Писатель-беллетрист — если он не обделен талантом и удачей — может на протяжении своего творческого пути создать одного-двух персонажей, которым удастся войти в пантеон незабываемых. Писатель создает персонажей в надежде на бессмертие; журналист, полагаю, — в надежде на славу. Мы поклоняемся не образам, но Образу: любой человек, будь то мужчина или женщина, случайно забредший в зону всеобщего внимания, может запросто угодить на алтарь этого храма. Повторяю: очень часто — угодить добровольно и добровольно же испить отравленный кубок Славы. Однако многие, в том числе и я, когда их превращают в «профиль», чувствуют примерно то же, что, наверное, чувствуют люди, ставшие материалом для писателя: тебя перекраивают в вымышленного персонажа; твои переживания и поступки, отношения и факты биографии на бумаге оказываются чем-то слегка — или не слегка — иным. Тебя видоизменяют до неузнаваемости. Когда подобному переписыванию подвергается писатель, что же, так ему и надо. Баш на баш. И тем не менее есть в этом процессе нечто немного — подчеркиваю, немного — непристойное.

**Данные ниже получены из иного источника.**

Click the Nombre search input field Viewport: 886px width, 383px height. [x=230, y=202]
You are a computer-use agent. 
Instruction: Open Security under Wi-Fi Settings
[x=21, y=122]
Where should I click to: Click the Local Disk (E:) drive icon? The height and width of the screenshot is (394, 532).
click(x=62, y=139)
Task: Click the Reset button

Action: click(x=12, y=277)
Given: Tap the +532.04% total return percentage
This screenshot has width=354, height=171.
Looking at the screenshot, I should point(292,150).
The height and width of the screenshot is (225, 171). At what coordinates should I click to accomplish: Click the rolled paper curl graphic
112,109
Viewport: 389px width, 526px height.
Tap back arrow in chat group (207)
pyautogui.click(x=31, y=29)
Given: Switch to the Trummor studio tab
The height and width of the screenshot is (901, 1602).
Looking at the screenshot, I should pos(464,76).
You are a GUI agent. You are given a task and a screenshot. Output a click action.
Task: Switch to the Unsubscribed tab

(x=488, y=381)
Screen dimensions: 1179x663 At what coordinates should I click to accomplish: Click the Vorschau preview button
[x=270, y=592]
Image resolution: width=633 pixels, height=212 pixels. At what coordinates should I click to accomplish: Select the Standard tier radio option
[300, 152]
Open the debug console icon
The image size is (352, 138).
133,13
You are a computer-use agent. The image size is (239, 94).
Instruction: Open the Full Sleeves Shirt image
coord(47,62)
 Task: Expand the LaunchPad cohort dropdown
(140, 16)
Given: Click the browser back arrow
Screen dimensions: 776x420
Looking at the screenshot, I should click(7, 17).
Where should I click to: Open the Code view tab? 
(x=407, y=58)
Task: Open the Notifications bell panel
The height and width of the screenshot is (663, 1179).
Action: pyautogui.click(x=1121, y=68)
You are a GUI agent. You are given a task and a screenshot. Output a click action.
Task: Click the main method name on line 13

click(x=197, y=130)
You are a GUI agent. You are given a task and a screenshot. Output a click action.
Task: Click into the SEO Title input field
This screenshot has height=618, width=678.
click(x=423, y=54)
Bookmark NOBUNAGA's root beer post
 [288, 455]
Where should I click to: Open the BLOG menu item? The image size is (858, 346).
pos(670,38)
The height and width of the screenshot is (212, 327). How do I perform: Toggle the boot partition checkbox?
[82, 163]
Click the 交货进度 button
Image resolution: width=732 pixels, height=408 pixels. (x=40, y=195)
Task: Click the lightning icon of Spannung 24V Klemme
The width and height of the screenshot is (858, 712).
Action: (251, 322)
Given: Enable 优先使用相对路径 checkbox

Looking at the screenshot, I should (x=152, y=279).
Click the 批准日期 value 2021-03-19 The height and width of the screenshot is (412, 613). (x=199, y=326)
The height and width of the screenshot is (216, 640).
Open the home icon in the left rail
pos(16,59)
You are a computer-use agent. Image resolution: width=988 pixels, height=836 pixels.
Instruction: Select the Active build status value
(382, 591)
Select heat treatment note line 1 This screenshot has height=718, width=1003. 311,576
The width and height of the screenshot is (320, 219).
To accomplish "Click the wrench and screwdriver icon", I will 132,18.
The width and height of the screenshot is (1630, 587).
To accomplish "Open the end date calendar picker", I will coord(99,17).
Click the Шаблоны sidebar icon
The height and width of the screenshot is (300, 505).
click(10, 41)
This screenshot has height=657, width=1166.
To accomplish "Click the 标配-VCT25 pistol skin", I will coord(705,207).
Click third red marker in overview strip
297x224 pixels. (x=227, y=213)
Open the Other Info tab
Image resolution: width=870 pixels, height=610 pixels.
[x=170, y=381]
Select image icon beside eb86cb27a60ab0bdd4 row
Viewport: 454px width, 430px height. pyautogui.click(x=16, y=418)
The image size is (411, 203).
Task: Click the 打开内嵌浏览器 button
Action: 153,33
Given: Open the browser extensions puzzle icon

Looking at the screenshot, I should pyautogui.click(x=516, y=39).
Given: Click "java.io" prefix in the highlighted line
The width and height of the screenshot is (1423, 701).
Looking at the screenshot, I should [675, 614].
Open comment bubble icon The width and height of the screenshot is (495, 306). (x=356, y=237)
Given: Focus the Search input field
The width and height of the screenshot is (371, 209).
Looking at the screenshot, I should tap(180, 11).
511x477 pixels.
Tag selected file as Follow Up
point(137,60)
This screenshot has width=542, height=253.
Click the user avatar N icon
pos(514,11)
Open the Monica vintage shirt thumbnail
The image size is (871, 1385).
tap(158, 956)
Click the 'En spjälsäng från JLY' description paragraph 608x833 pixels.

В Англии вторжение в частную жизнь известных людей стало столь обычным делом, что уже раздаются голоса, требующие зашиты этой самой частной жизни. Что же, например, во Франции, где соответствующий закон давно принят, незаконная дочь покойного президента Миттерана могла расти, не подвергаясь посягательствам прессы; но там, где сильные мира сего вольны прикрыться щитом закона, наверняка расцветет пышным цветом тайное разведение страусов. Я по-прежнему продолжаю возражать против законов, которые ограничат свободу журналистских изысканий. И все же — говорю как человек, у которого за плечами довольно редкий опыт, — стать на какое-то время предметом повышенного внимания прессы или, как выразился мой приятель Мартин Эмис [100], «сгинуть на первой полосе», — будет нечестно утверждать, что пока я и мои близкие оставались объектом журналистской навязчивости и газетного вранья, мне было так уж легко не отказаться от своих принципов.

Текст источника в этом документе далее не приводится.